Why is there always a fucking couch? And a loveseat, too. The decorating scheme in here
is the same as the waiting room. I wouldn’t notice the decorating schemes of
places if it wasn’t all my mother ever talked about. She wants to be an
interior designer, but not enough to actually pursue it. Maybe she’s the crazy
one. I want to lie down on the couch, because lying down is comfortable, but I
don’t. That’s too stereotypical. Of course, it isn’t a leather couch so maybe
it’s okay. I sit instead, and the cushion collapses underneath me. I think my
butt is brushing the floor. Maybe the couch is thirty-seven years old too, just
like the carpet. Or people regularly jump up and down on them. Or drool on
them. I’m not crazy! My mom sits down
next to me, and the couch sinks underneath her too, so we both kind of tilt
towards the middle. We are not touching. She asks me if I want a pillow, and I
decline. A couple seconds later, I change my mind and ask her to please pass me
one. A Freud action figure stands almost forgotten on the cabinet against the
wall, which looks like the set of drawers in Mom’s bedroom. It’s covered with
stacks of papers and two or three mismatched lamps. On the table in front of
me, between the couch and the doctor’s imposing swivel chair, there sits a Zen
rock garden. The kind with the sand and the polished stones and the wooden
rake. Someone has created wavy furrows in the sand that are vaguely parallel.

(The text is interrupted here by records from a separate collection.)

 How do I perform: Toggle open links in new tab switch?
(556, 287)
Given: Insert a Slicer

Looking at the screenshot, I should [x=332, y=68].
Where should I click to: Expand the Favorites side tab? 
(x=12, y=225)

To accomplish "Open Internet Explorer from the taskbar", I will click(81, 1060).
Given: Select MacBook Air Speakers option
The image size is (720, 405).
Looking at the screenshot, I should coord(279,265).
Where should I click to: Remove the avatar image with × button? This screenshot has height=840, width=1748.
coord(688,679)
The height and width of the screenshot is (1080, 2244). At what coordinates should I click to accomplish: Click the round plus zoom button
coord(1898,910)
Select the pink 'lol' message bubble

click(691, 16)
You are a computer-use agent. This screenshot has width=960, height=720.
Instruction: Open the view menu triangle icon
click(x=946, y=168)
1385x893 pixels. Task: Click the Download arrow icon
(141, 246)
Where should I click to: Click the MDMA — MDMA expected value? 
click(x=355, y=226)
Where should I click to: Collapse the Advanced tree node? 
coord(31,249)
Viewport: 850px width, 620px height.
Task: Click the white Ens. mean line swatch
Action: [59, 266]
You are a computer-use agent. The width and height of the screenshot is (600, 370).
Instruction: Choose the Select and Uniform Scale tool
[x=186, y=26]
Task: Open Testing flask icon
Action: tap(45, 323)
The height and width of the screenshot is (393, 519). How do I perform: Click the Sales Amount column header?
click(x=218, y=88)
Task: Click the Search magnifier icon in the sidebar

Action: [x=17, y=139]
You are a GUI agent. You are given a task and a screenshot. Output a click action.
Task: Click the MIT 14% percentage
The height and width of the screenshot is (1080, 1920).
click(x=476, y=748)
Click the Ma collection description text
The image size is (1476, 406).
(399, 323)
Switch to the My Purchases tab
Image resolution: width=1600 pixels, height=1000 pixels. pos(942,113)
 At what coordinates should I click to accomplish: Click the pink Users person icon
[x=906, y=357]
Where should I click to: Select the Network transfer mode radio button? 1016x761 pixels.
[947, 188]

Maybe the doctor did it himself because no one else ever touched it. There is a
poster hanging on the wall of some painting that is pastel and icky like the
wallpaper, and underneath in big letters it says IMPRESSIONISM. At least it’s a
scholarly way to decorate, if not an aesthetically pleasing one. I pick up the
rake from the Zen garden and the handle snaps in half. I quickly set it back
down, and my mother laughs at my antics. I think she’s relieved I’m doing
something other than playing with my magnets. I laugh too, because it’s funny
that something very obviously intended to relieve stress just caused me a blip of stress by breaking in my hands. How very Western. Lao Tzu would be ashamed.
The doctor
enters, and greets us. He looks less distracted now, and of course has a pad of
yellow paper and a dark blue pen. He pushes the door into motion and it slowly
begins to close. The chair sags under his weight, just like everything else in
the office. He uncaps his pen, and begins speaking. He’s got a nice voice. The door
slams shut. I am fighting back the tears already, and he hasn't even asked me why I'm here. A confusing mash of emotions plummeted into my stomach: anxiety, hope, and a tinge of embarrassment all swirled over top the usual beige sadness and exhaustion. Maybe today would be different.